Se lo oí años atrás a una anciana en una de esas conversaciones de autobús en las que es recomendable ajustar el dial de la oreja. Era uno de esos inocentes paliques sociales que tan bien aprovechó Josep Pla y que no deja de ser uno de los escasos alicientes (en el noroeste quizá el único) del uso del transporte público: «Ahora, con esto del euro, los millones se acaban». La anciana, cargada de razones numéricas, había hecho sus cálculos. Y aquella etimología remota que suponía millonario al poseedor de un millón de pesetas se evaporó en 2001 mediante una sencilla operación aritmética. El mítico fajo de mil billetes de mil pesetas que López Vázquez encontró en la basura en aquella fantástica película del neorrealismo moralista franquista es ahora una cifra insignificante en los guarismos digitales del nuevo capitalismo global y subvencionado.

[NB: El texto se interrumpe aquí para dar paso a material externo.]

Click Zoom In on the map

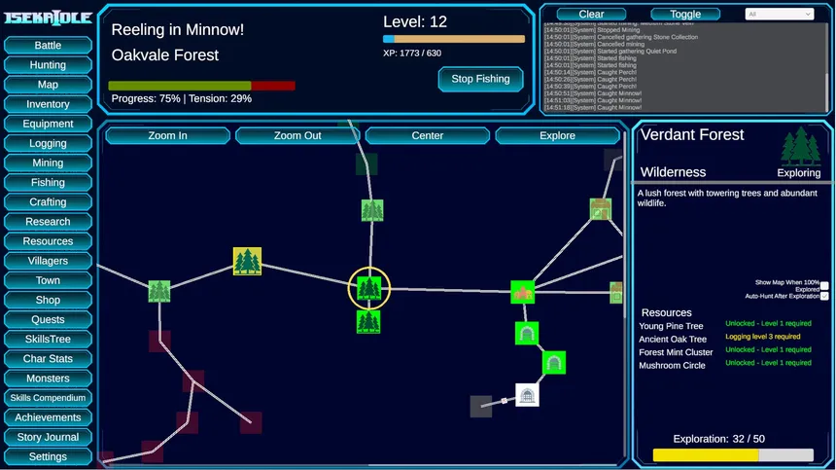pos(167,135)
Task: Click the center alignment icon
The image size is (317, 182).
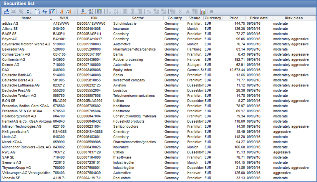Action: click(x=132, y=11)
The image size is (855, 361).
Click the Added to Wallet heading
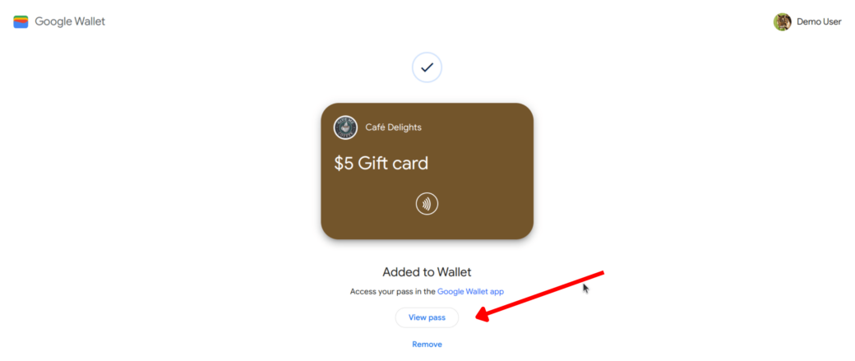(x=427, y=272)
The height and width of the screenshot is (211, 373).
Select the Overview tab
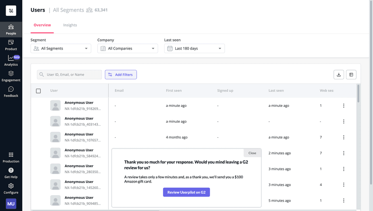42,25
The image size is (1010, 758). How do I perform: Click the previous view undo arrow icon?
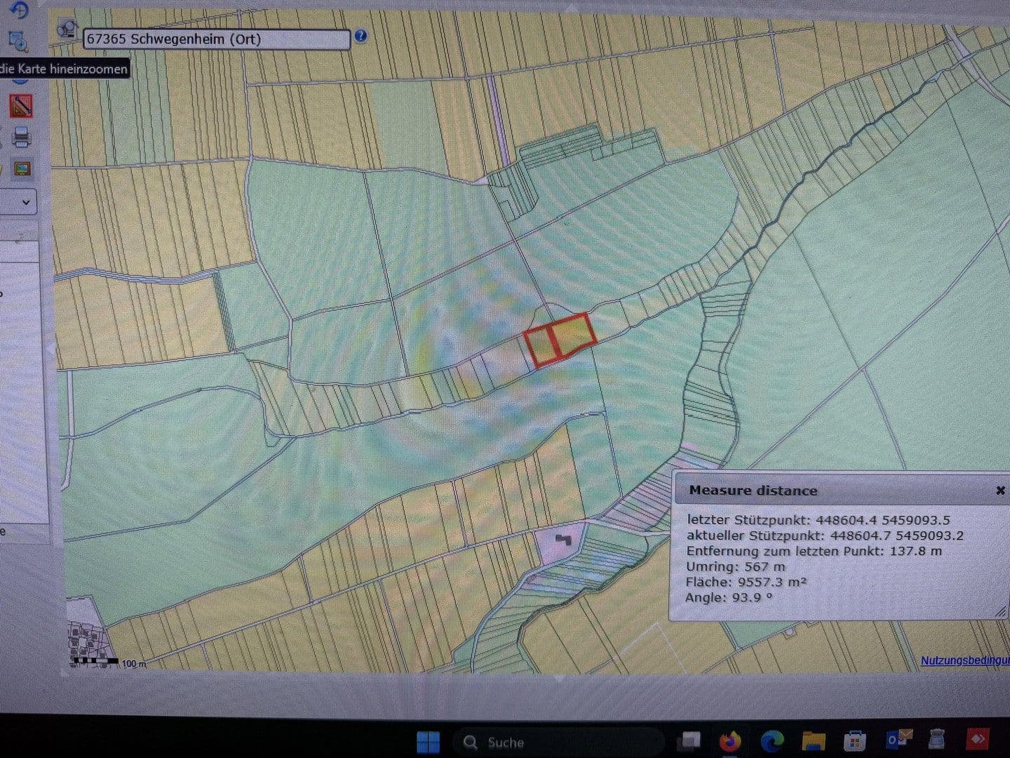point(20,10)
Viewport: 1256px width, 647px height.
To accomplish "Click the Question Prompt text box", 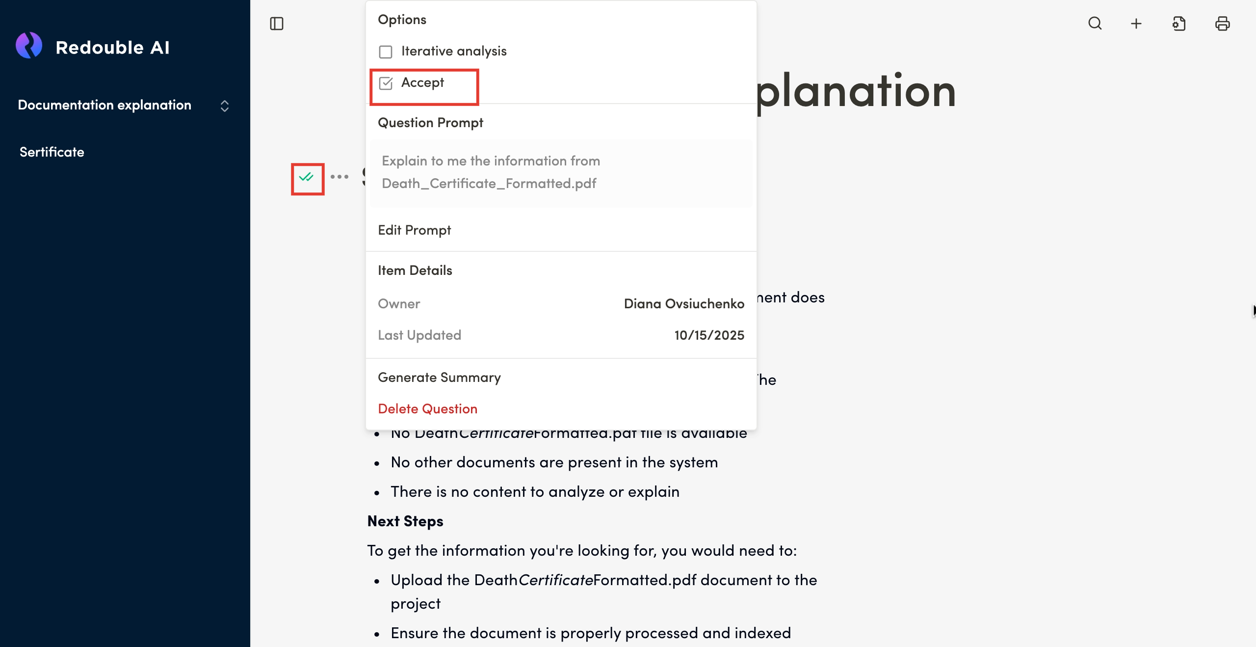I will (560, 172).
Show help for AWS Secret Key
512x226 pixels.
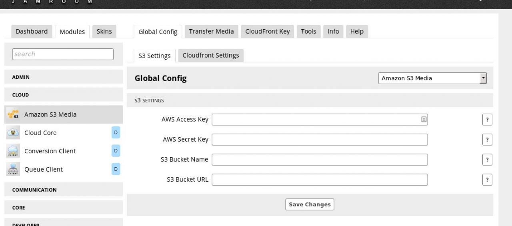[487, 140]
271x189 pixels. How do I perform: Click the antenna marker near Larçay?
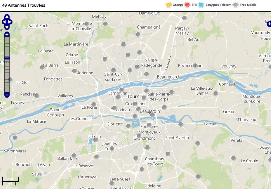(181, 124)
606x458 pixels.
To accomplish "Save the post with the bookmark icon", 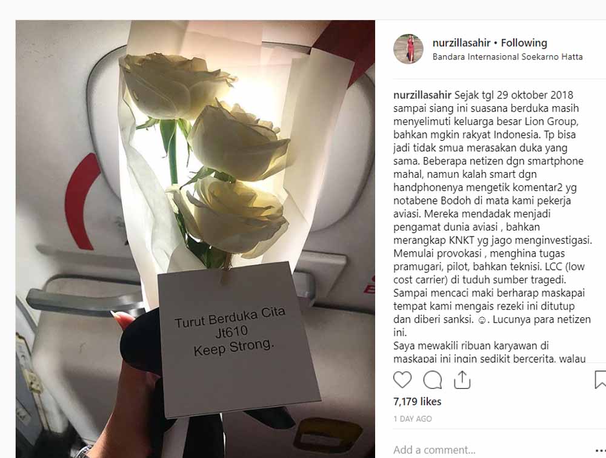I will pyautogui.click(x=600, y=380).
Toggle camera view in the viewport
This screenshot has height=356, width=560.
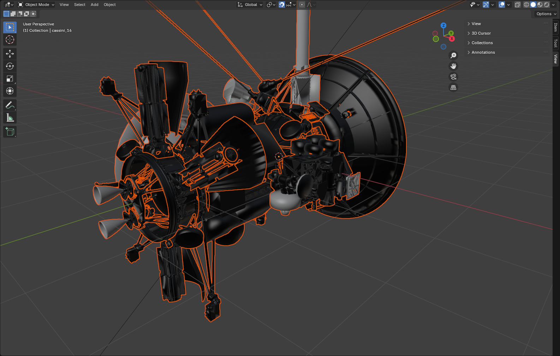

Me acordé esta semana de la brillante d educción de aquella mujer al oír la declaración de un prócer de la patria que justificaba la carga fiscal sobre las clases medias que se avecina con el argumento de que en España no hay millonarios. Haberlos -pensé, con apoyatura galaica-, haylos, pero para ellos existe un universo fiscal de diseño exclusivo en el que complejas ingenierías financieras los protegen de estas molestias impositivas, tan propias de pobres y oficinistas de medio pelo. Por eso no entiendo las críticas a la pensión de José Ignacio Goirigolzarri, hombre fuerte del BBVA, que se jubila a los 55 años con la modesta pensión de tres millones de euros anuales, o los lamentos porque el gobierno no haya incrementado la tributación a las sicav en las que se refugia el dinero de la gente de bien. Si alguien no ha entendido todavía que el sistema está montado de forma que los que realmente tienen fortunas menos deben aportar es que no vive en este mundo en el que, como no hay millonarios, alguien tiene que pagar los platos rotos.